Today’s post is a follow-up to my “10,000 Hours” post from a few days ago.  I received an email today from Mike Boyle’s website Strength Coach.com talking about the 10,000 Hour Theory and sports.  This article is by Max Prokopy and his theory is that athleticism is developed by playing multiple sports and not specializing in any one sport too early in a child’s life.  I’d have to agree with him on this.  I think it’s much better to have a broad athletic experience and let a child gravitate to the sport they enjoy the most.  I grew up playing everything I could, whether it was on an organized team or just a pick-up game with my friends in the neighborhood.  When I was introduced to tennis at 15 I knew this was the game for me.  I only wish I had found it earlier!

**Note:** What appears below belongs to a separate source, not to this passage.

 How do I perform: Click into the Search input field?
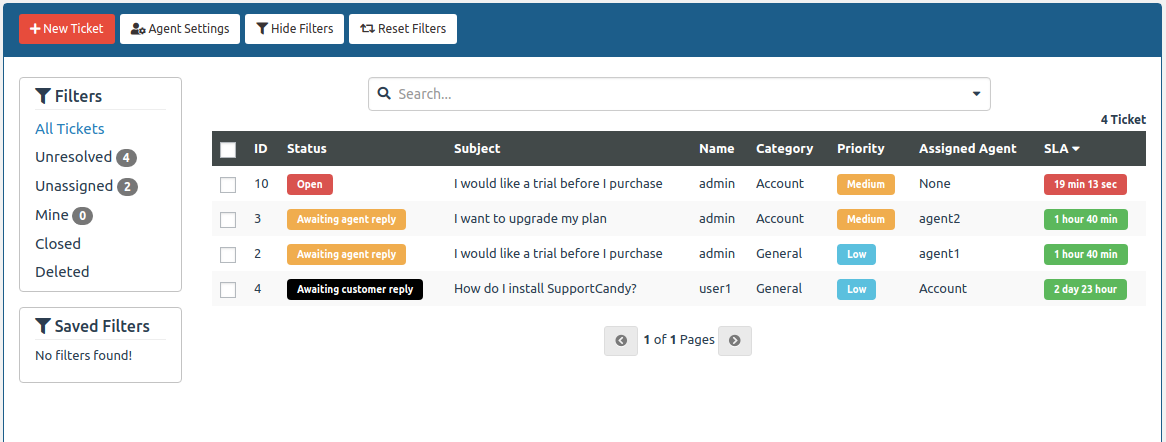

One of the best tennis players of all time (and still one of the best in his 50’s) was John McEnroe.  He grew up playing many sports which benefitted his tennis.  Many say you can’t be successful now-a-days with this model, but I beg to differ.  A modern example of this theory is John Isner.  He also played many sports growing up and then went the collegiate tennis route (usually unheard of for a pro tennis player in this day and age); and look at where he is today.

Check out the full article here:  10,000 Hours and Early Specialization in Sports:  Mutually Inclusive? by Max Prokopy. And, get out and play something, anything–but preferably tennis.

See you on the courts!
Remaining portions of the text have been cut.